### THE TASK
Go through the material under this sentence. Return every line holding "computer".

### INFORMATION GIVEN

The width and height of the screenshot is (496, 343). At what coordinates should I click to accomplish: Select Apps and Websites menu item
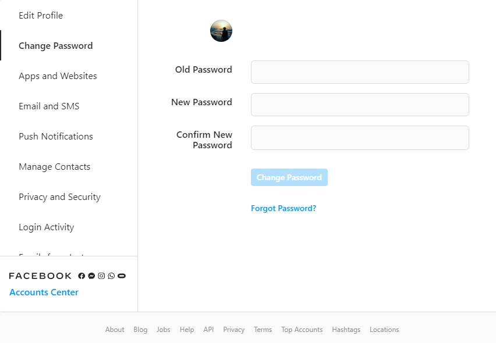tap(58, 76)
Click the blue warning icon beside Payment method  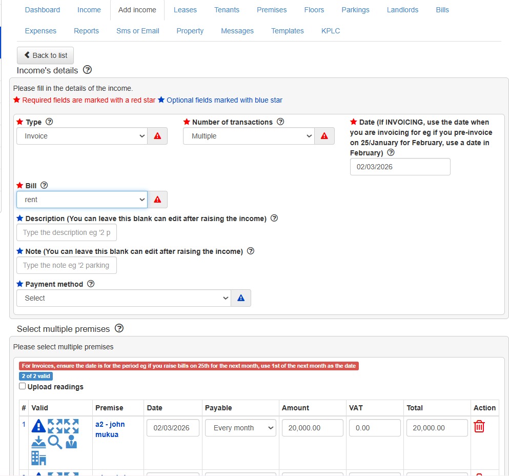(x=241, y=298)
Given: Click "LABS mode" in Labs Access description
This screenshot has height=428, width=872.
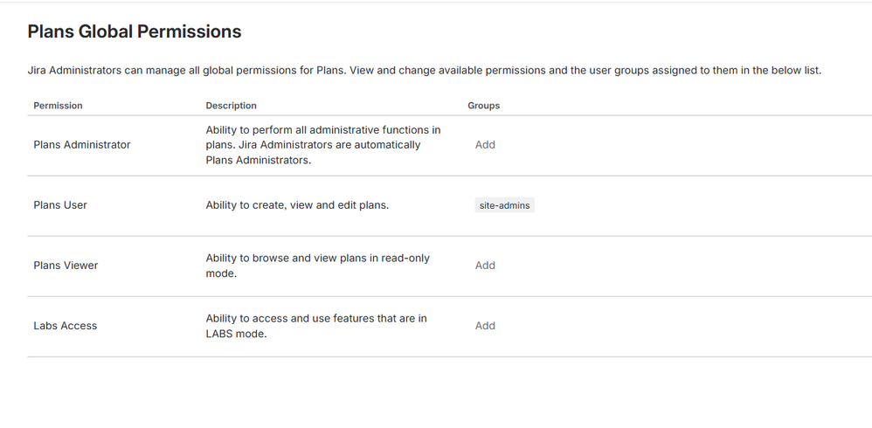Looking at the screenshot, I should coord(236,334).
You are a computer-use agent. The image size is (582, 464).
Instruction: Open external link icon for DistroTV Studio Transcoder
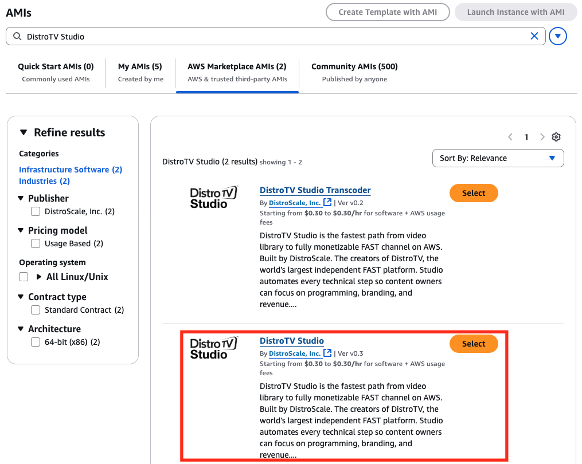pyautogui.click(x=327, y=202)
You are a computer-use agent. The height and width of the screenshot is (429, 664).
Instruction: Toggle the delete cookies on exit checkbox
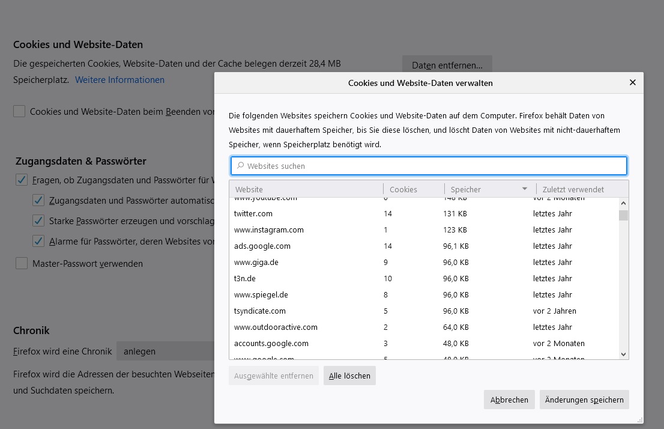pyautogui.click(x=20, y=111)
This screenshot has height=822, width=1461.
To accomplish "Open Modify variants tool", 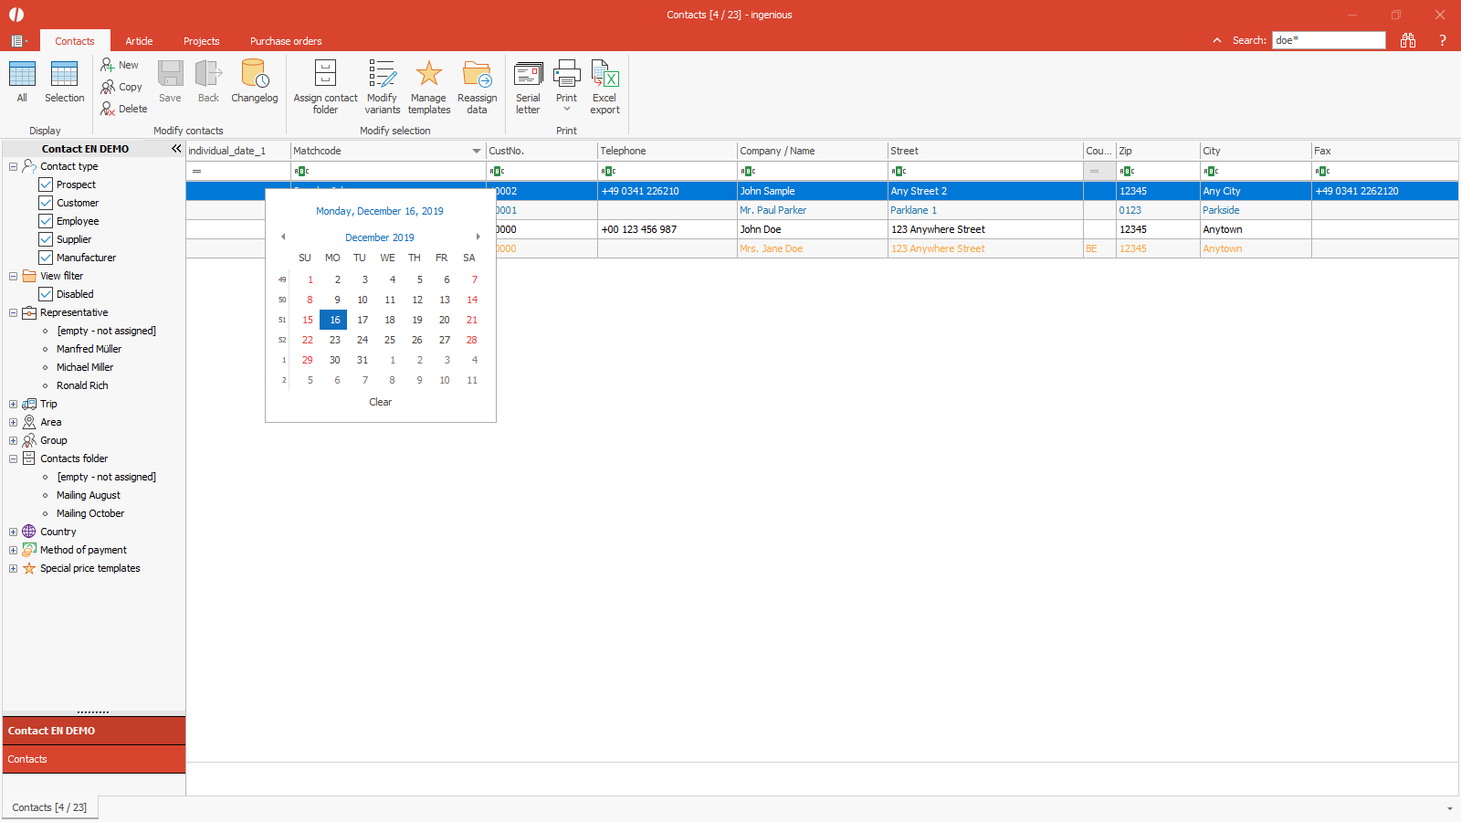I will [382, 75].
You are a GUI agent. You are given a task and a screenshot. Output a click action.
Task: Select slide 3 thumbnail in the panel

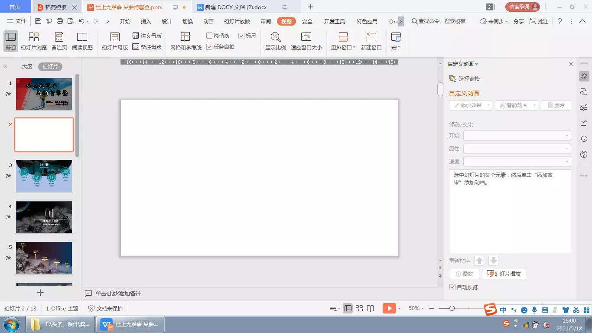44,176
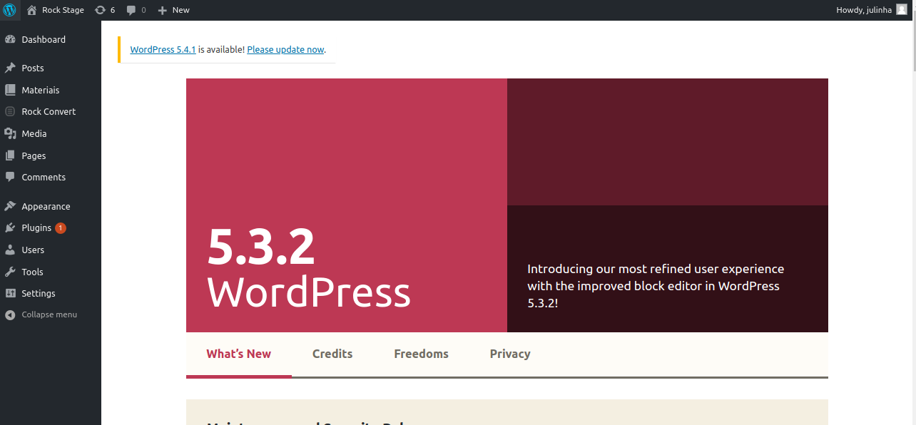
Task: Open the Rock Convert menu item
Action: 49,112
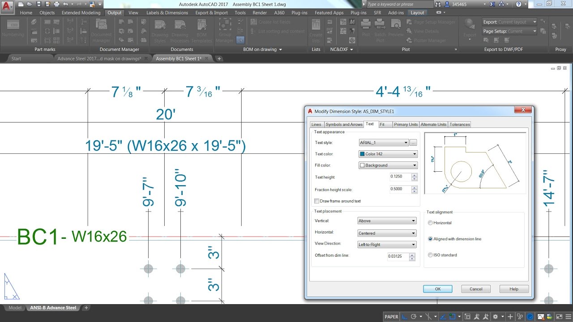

### ANSWER
You are a computer-use agent. The image size is (582, 464).
You are a computer-use agent. The height and width of the screenshot is (429, 664).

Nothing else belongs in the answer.